ACTIVITY: Across the records that follow, how many lines contain the string "computer"? Answer with the number only.

--- ENTRIES SUPPLIED Enclosed Below ---

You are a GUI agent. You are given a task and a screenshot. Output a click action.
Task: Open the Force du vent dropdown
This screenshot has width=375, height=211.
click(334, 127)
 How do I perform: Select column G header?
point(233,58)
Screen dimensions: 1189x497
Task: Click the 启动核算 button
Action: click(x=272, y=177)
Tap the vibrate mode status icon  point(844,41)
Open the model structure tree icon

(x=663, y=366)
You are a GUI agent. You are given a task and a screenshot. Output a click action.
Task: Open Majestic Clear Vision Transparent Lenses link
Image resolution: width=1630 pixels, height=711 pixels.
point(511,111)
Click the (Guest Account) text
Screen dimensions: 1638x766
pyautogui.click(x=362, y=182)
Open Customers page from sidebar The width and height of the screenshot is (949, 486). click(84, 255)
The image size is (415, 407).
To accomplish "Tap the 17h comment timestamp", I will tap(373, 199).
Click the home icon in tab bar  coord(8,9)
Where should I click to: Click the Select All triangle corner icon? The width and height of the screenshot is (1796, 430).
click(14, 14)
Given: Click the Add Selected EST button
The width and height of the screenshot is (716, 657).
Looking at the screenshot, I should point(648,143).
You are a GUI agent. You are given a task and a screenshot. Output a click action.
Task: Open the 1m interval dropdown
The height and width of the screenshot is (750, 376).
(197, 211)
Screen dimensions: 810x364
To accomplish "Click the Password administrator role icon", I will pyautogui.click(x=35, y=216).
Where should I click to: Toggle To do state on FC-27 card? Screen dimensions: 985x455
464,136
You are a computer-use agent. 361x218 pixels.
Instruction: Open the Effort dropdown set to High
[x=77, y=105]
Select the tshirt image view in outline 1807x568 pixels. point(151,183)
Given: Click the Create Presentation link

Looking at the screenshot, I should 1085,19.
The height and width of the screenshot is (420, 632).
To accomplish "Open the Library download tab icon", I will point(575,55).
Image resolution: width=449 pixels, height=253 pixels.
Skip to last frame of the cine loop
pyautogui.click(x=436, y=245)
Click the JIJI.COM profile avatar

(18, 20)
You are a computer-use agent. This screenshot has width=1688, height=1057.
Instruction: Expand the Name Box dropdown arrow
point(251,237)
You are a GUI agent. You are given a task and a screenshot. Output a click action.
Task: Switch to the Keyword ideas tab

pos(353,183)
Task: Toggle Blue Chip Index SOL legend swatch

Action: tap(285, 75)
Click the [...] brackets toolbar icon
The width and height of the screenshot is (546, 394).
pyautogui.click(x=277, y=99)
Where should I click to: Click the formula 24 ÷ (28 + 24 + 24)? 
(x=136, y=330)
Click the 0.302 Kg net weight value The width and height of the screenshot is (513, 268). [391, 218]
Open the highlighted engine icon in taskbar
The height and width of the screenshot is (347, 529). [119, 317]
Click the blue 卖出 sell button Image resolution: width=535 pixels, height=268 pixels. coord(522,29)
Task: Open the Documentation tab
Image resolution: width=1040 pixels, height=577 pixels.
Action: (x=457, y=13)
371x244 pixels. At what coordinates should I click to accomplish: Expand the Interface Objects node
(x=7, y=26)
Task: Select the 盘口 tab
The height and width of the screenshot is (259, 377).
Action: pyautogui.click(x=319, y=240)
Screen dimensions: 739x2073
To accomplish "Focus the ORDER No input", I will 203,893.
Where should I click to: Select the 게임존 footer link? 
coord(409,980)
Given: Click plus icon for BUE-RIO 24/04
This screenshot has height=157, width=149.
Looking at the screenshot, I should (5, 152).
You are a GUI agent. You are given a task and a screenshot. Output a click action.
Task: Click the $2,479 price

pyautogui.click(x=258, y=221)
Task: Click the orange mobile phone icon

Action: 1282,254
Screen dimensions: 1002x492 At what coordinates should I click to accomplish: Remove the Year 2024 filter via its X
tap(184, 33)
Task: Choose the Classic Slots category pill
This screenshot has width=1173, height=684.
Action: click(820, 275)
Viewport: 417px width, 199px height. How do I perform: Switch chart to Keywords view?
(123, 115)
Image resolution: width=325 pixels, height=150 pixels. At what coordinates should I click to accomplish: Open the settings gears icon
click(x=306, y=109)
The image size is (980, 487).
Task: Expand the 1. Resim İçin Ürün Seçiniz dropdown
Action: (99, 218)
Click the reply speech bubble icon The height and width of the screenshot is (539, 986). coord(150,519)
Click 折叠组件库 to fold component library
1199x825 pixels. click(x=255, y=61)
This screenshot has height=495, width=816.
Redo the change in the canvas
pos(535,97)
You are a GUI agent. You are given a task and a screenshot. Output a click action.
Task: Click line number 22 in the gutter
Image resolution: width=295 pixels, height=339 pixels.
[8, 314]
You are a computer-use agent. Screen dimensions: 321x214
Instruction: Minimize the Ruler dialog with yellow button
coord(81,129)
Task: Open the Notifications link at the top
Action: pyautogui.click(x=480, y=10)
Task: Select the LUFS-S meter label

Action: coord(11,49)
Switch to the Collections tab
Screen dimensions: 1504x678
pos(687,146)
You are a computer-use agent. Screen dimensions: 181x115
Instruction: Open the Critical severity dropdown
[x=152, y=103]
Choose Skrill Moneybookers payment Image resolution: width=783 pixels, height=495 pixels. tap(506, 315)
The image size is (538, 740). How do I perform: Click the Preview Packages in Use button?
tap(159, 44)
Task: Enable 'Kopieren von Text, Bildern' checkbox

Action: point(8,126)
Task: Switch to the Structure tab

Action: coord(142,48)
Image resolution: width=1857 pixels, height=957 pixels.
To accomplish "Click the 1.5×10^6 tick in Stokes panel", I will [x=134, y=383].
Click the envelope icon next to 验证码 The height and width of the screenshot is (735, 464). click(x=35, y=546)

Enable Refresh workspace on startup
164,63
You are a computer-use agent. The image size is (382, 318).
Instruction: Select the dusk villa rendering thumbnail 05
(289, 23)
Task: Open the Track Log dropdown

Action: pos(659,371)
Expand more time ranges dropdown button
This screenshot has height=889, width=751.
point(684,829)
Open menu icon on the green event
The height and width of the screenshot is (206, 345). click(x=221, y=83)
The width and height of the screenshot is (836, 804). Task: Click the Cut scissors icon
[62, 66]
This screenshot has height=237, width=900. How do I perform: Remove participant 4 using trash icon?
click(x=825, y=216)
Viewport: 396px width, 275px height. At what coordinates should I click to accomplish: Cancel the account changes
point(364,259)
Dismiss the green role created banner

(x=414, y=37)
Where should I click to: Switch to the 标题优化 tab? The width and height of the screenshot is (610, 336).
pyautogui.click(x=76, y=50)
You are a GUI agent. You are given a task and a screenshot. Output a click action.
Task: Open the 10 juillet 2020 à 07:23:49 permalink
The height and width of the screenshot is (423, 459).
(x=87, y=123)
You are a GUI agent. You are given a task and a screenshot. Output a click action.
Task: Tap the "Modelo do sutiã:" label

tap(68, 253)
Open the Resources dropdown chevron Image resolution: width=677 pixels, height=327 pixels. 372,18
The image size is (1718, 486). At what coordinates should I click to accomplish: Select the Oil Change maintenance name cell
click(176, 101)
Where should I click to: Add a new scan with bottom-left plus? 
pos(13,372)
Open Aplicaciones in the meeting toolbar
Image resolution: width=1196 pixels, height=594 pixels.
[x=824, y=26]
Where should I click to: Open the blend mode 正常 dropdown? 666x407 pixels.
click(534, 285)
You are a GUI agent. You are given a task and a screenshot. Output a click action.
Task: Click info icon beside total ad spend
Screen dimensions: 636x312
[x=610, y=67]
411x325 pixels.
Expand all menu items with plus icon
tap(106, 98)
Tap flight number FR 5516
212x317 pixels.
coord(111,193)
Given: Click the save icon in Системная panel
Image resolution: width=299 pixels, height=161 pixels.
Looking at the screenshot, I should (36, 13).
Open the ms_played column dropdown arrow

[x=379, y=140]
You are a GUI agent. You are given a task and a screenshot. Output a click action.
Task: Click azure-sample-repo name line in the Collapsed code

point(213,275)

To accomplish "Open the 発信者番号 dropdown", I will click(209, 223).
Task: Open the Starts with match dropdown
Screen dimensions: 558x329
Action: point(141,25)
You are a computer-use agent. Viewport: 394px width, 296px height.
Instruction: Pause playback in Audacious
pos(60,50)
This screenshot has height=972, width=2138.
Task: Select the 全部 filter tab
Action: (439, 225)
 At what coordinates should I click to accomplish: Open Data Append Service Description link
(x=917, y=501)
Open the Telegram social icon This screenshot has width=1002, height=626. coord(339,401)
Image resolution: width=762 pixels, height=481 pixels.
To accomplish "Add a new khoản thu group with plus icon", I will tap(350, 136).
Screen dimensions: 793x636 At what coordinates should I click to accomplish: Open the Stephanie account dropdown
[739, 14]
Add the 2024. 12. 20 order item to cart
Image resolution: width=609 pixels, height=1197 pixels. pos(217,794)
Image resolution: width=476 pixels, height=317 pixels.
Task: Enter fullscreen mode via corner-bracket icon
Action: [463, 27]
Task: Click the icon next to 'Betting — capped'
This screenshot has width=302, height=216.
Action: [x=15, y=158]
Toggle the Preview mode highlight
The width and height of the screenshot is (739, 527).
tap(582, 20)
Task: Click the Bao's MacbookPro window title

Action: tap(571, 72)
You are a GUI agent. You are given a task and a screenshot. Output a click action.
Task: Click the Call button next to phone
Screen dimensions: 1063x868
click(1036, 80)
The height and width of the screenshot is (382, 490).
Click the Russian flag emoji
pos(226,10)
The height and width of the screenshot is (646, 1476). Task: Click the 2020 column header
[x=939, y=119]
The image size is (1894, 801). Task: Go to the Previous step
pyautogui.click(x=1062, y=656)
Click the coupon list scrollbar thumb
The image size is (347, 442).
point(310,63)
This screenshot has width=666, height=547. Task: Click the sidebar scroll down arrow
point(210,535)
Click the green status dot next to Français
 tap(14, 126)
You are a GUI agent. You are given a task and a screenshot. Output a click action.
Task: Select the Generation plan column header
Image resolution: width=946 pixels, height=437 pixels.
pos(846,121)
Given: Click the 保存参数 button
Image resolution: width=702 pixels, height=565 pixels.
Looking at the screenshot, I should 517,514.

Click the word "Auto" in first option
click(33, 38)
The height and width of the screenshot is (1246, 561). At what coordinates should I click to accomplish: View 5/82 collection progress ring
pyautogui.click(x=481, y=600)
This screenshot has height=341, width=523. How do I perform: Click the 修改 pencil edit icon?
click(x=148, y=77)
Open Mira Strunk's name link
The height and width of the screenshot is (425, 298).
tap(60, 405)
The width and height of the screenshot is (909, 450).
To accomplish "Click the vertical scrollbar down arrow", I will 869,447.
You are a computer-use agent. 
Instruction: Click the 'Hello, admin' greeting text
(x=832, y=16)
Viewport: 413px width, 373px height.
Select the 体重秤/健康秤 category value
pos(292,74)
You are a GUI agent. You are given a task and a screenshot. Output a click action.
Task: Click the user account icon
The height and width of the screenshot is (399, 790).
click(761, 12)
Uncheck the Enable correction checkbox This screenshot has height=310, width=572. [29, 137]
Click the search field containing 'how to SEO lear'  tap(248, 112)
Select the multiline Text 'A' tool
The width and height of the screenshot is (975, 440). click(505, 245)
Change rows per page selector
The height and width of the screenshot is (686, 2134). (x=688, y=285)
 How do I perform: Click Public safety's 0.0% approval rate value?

--- End of Enclosed ENTRIES SUPPLIED ---

WRITTEN ANSWER: 7